Having lived in Israel, I assume you are more in tune with things over there.  Since the west bank is not apparently as radicalized as Gaza, I wonder what would happen if Israel went back to the 1968 border and left the settlers to be a part of Palestine.  That is essentially what happened to the Arabs in 1948. Give them the choice, live with dual citizenship under a Palestinian state or leave.

Also, I still believe that the U.S. position is influenced by the Israeli lobby, whose campaign contributions and ideas are very much in play. Is there any other explanation for the U.S. being the lone veto in the U.N.  We in the U.S. don't seem to get the same news coverage that the rest of the world sees.

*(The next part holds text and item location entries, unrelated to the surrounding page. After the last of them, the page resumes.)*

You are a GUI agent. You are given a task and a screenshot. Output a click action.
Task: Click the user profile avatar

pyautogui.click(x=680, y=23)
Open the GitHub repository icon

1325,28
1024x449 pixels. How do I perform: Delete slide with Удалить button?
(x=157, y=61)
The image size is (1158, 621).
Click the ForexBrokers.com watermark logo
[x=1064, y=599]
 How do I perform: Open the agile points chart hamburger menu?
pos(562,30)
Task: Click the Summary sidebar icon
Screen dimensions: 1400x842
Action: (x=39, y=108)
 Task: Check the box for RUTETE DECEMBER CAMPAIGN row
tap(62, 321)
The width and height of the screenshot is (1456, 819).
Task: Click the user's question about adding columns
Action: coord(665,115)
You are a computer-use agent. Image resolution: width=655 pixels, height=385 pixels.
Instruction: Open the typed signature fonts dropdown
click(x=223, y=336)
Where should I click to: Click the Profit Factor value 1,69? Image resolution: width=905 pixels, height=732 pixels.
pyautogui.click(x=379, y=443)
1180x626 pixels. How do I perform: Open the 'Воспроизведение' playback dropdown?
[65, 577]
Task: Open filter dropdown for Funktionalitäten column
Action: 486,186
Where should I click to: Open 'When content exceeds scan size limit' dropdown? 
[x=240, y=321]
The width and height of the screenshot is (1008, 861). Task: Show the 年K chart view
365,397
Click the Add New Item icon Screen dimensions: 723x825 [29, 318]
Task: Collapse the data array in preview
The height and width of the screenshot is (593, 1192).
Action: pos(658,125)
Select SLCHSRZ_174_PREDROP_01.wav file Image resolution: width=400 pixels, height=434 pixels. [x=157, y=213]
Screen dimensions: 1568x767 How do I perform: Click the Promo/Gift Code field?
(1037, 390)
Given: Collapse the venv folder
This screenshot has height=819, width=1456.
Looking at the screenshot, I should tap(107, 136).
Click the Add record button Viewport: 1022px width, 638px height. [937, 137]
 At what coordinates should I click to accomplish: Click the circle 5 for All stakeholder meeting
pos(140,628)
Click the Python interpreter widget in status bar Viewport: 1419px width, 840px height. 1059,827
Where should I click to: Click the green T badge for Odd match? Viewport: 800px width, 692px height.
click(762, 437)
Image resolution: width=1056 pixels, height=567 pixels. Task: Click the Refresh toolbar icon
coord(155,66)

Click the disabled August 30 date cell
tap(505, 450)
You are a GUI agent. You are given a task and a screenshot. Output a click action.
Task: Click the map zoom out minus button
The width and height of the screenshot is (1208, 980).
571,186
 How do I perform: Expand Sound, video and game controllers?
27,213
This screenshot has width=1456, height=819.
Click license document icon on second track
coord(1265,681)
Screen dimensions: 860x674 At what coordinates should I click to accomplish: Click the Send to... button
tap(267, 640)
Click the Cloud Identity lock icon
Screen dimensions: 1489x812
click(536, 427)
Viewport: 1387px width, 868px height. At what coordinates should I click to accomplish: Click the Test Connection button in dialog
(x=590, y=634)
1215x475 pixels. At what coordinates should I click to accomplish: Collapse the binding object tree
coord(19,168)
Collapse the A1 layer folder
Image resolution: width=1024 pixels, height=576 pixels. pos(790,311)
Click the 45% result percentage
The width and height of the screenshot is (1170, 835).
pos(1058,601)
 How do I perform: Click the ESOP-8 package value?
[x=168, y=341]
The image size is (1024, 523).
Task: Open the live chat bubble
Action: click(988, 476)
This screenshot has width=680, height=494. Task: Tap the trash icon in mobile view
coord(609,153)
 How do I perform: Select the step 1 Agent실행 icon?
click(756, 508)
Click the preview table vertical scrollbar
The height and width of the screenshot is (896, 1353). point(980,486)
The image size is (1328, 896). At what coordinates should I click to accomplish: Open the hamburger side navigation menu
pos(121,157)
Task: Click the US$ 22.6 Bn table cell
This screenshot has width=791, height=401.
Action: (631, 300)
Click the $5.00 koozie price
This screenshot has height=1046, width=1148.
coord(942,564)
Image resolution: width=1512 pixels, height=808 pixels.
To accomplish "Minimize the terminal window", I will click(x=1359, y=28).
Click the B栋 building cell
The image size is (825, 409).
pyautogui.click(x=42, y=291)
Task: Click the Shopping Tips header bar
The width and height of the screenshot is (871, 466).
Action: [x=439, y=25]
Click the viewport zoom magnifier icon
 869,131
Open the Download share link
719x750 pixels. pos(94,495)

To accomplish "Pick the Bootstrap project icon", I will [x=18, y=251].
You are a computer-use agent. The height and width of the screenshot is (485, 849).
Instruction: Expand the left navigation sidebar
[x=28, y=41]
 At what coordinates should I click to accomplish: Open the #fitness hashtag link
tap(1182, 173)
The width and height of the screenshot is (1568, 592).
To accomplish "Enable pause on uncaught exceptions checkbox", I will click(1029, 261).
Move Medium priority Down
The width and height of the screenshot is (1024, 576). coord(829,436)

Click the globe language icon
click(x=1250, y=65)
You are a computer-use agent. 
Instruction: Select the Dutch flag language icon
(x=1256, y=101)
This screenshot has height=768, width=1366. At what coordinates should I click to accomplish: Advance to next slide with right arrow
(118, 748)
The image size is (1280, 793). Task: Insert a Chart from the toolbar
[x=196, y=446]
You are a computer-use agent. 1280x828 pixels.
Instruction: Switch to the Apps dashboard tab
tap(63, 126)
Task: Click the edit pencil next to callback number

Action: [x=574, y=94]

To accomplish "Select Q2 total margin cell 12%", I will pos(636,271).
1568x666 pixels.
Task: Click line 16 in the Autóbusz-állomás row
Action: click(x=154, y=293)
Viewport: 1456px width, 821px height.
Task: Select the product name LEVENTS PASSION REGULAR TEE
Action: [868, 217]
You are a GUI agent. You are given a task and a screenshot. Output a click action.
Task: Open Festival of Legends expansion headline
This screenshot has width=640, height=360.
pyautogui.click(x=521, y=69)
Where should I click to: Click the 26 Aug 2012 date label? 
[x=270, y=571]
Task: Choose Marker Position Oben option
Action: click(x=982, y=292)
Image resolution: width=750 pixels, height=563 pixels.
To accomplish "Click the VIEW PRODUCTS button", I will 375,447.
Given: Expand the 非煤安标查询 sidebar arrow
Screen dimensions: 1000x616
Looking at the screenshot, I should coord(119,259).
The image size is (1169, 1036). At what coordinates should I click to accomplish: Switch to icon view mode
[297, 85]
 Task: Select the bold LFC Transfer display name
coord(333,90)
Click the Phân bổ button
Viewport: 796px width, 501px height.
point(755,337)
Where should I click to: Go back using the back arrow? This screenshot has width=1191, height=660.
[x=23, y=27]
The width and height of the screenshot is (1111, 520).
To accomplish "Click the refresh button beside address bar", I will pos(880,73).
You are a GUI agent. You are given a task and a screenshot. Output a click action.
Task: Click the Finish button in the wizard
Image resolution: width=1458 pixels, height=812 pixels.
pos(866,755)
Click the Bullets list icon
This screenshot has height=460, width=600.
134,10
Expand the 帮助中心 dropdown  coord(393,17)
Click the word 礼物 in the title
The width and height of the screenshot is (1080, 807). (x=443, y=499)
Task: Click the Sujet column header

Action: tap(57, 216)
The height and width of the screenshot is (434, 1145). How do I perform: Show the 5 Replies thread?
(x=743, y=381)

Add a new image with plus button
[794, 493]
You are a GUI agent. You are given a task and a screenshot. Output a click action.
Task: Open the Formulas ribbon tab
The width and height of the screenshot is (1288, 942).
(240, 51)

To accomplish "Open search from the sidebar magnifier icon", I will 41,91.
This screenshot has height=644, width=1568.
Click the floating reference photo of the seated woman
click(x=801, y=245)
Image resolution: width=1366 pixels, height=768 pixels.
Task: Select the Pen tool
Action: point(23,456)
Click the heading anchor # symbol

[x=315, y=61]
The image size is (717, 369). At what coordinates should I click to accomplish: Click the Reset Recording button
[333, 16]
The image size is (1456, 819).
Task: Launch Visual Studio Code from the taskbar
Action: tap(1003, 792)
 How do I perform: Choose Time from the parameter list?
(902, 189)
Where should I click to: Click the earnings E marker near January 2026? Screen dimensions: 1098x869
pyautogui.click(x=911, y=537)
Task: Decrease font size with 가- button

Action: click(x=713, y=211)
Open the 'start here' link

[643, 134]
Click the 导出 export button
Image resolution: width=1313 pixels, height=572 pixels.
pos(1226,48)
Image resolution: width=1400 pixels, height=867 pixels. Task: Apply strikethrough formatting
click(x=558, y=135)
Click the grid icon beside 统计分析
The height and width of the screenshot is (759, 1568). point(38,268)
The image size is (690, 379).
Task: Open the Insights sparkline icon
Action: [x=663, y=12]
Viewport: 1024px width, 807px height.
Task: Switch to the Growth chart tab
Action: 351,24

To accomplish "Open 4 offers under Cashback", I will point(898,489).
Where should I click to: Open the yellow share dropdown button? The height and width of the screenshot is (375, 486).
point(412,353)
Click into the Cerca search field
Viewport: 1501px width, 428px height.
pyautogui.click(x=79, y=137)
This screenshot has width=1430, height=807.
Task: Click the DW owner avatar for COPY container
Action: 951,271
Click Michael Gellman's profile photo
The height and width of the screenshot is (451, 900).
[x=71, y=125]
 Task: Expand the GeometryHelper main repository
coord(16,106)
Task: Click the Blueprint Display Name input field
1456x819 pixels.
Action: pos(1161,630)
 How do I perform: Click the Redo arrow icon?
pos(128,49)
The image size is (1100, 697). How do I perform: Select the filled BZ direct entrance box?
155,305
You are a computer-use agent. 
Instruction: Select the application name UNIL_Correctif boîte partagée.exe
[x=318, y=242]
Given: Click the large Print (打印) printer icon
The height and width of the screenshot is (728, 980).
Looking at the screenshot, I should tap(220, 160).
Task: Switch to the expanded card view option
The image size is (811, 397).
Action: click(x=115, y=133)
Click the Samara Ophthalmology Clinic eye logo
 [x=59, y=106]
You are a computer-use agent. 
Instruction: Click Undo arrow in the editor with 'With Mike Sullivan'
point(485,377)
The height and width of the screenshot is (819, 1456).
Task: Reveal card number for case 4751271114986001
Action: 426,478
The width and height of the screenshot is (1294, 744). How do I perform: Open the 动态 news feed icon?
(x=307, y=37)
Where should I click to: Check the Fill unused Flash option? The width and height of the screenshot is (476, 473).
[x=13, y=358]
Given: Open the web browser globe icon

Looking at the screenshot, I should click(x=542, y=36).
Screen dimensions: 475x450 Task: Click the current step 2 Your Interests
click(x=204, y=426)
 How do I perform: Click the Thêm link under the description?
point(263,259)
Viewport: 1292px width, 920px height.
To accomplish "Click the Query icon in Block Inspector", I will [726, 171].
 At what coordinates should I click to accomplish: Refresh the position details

That is evident by watching other sources such as BBC news, and even, Al Jazeera.  Admittedly, Al Jazeera may be a bit slanted, but there are real reports there that we never see in our press, be it written or aired.  When was the last time anyone saw reports and videos of home demolitions, or peaceful demonstrations at the wall being broken up with tear gas and rubber bullets. Even our news stories are always "accordin to the IDF.

As you pointed out, the Israeli form of democracy leaves a lot to be desired. I still don't understand our unwavering support for Israel, just wish we could be a more honest broker. It would be much better for our national interest and international prestige.